# Rosemary and ???



## MOGal70 (Jun 19, 2013)

I HATE the smell of rosemary! 

And with that being said, I do want to use it in my poo bar because I do want it's reported benefits. Can someone recommend something to blend with it to tame it down.  

I have:

Cedarwood
Patchouli
Peppermint
Orange
Grapefruit
Lemongrass
Lemon

but I am willing to buy another one if you all can recommend something for me.


----------



## paillo (Jun 19, 2013)

I used Rosemary and Peppermint in a poo bar and love it!


----------



## kazmi (Jun 19, 2013)

I recently did a rosemary with lemon and lemongrass that I like.  One part each of rosemary and lemongrass to 2 parts lemon.  If you hate rosemary increase both the lemongrass and the lemon.  Haven't tried the rosemary with peppermint yet but that is on my list.


----------



## lizflowers42 (Jun 19, 2013)

Try  a sniff test of each-put a drop onto a q-tip and put it in a baggie.  Come back to them and take a whiff and see which combo you like best.  That way you take some of the guesswork out of it.  I like a combo of lemon, orange, rosemary, and lavender a lot!


----------



## MOGal70 (Jun 19, 2013)

Thank you! I did put a few combo's on cotton balls and put them in baggies this morning, of course none of them smelled good to me because I had so many sents floating around!  I think I did a rosemary / peppermint, but if not I will try that, and the rosemary / lemon / lemongrass sounds promising.


----------



## Pepsi Girl (Jun 19, 2013)

In the soap swap clemmey mixed rosemary and anise it was smellious!


----------



## MOGal70 (Jun 20, 2013)

I ended up using equal parts: rosemary & peppermint and about double that lemon & lemongrass. The lemongrass is what is comming thru the most.

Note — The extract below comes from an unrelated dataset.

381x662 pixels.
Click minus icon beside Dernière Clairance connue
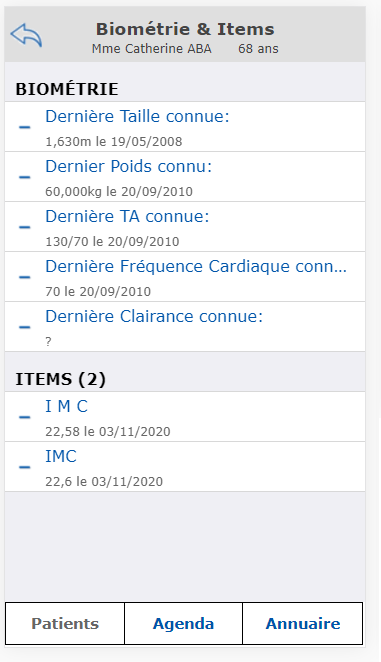coord(24,327)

I didn't use exact measurements though.


----------



## Wendy.B (Jun 25, 2013)

Rosemary always reminds me of my Grans old medicine cabinet, however I have recently made a Lemon, Rosemary and Honey bar.. works well.


----------



## OliveOil2 (Jul 4, 2013)

Your first two suggestions are both things that I have used and love. I have also used 3/4 lavender and the remainder split between rosemary and lemon. I heard recently that some rosemary is cut with eucalyptus, I have purchased from two different sources and one was much better, a more pure scent.


----------